1. Check Your Credit Report
It is essential that any of the debts that were part of your bankruptcy be reflected as such, and any other information about repayments you’ve made is accurately reflected. After all, your financial profile is bad enough — you don’t want errors making it look even worse to creditors or banks.
Under U.S. law, each nationwide consumer reporting agency is required to provide you with a free copy of your credit report every 12 months upon request. You should be checking this at least once each year to ensure any changes that have occurred in that time are accurately reflected.
However, reviewing your credit report more often than just once a year will allow you to catch mistakes or fraud right away, before they can do too much damage. If you do find errors, vigorously pursue them with your reporting agency.
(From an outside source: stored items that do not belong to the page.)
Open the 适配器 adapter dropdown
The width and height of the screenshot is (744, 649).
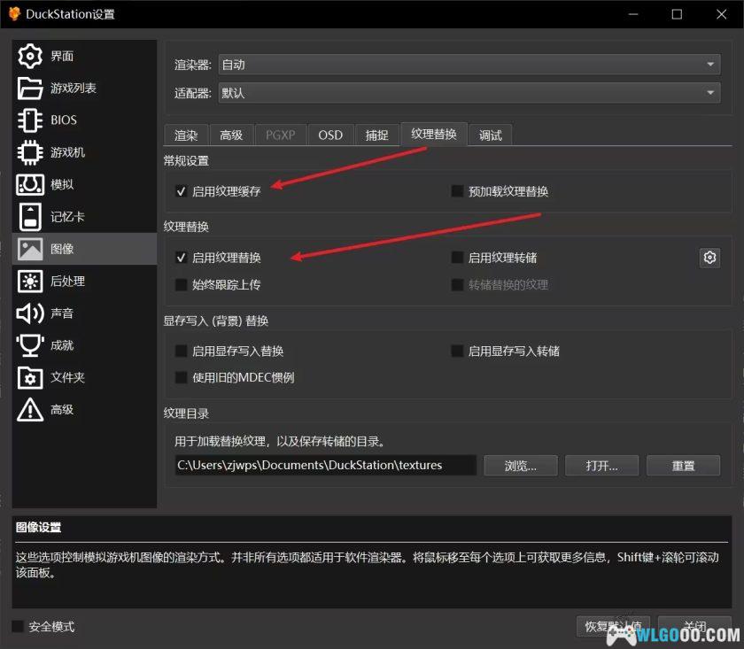469,92
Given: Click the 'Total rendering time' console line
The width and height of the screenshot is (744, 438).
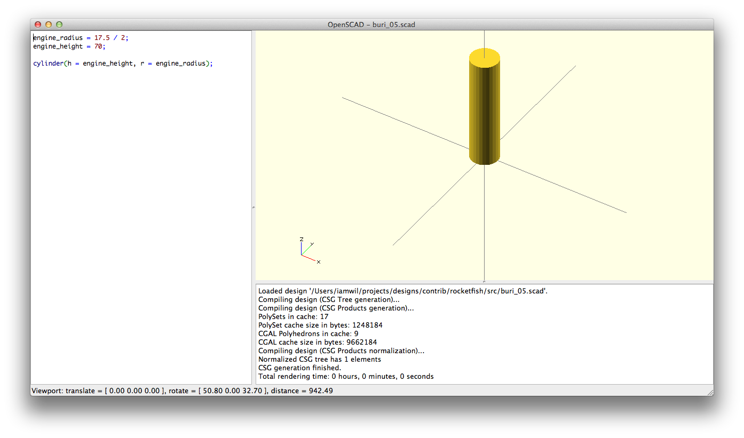Looking at the screenshot, I should point(346,377).
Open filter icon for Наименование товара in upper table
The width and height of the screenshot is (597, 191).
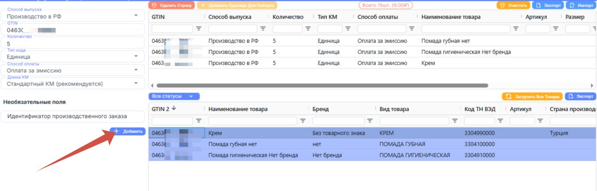point(516,28)
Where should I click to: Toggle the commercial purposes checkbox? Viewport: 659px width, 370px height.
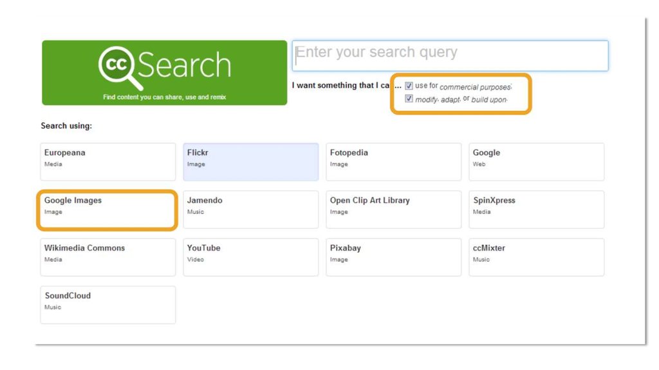point(409,86)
2. Set a (Very) Tight Budget
Planning and budgeting will not only help you rebuild your credit, it will also provide you with the skills (and savings) you need to stay afloat in case life throws you another financial curve ball.
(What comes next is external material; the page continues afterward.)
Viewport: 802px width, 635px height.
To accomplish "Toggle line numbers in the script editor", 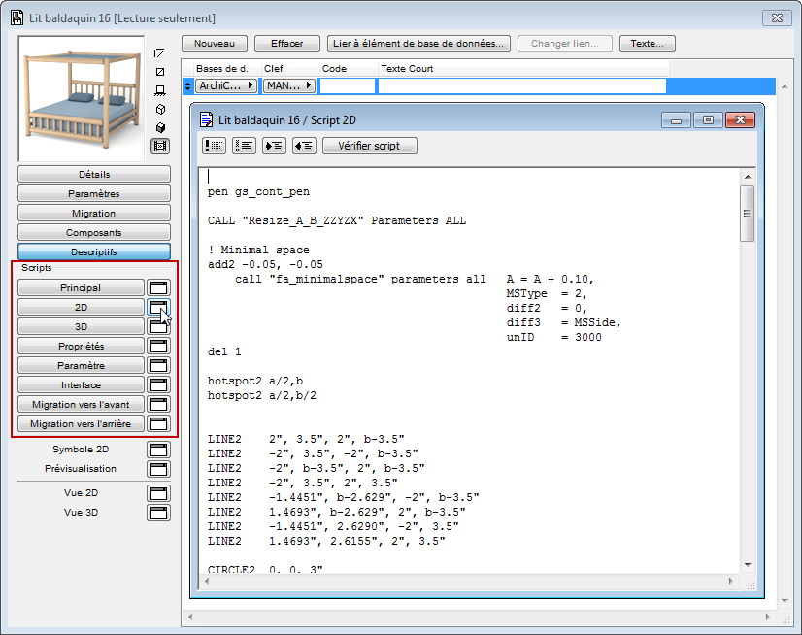I will coord(243,146).
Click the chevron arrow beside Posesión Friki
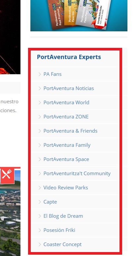This screenshot has height=256, width=137. click(x=40, y=230)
Sit down and add up your essential expenses. This should be a very short list that includes little more than food, rent or mortgage, utilities, transportation and insurance. If these expenses take up most or all of your income, you will need to seek out ways to reduce them.
If you still have money left over, make it a priority to start saving some of it every month. This way, you will have something (besides a credit card) to rely on if an unexpected expense arises.
3. Pay Your Bills on Time
This should be your top priority — missing payments on bills of any kind will keep your credit depressed and any recovery far off.
If you don’t have online banking and bill payments, set this up and make a habit of checking your bank balance online at least every couple of days. Set up automatic bill payments from your bank account, or set up a schedule for paying your bills manually. Paying credit card bills is especially important, but if you miss out on utility or rent payments these may also eventually be reported to the credit reporting agencies.
4. Start Seeking Out New Credit
Granted, obtaining credit with a bankruptcy to your name can be very difficult and potentially expensive, but new credit is part of what it takes to convince lenders you are responsible enough to take on debt. This is important if you want to buy a home again, or a car in the future, or borrow money to send your kids to college.
The one caveat here is that you must use any credit you are able to get very sparingly. This will prevent you from falling behind on repaying this debt, and help you avoid the very high interest rates you are likely to receive from any lender who is willing to lend you money at this point. Also, remember you will not get any points on your credit score if you take on new debts and fail to repay them.
Those who are looking to recover from bankruptcy and become borrowers again need to keep their noses clean with credit bureaus for up to 10 years after they file for bankruptcy. This generally means that in order to regain much of the financial lives they’ve lost, those who have filed for bankruptcy must make major changes to their spending and their financial habits.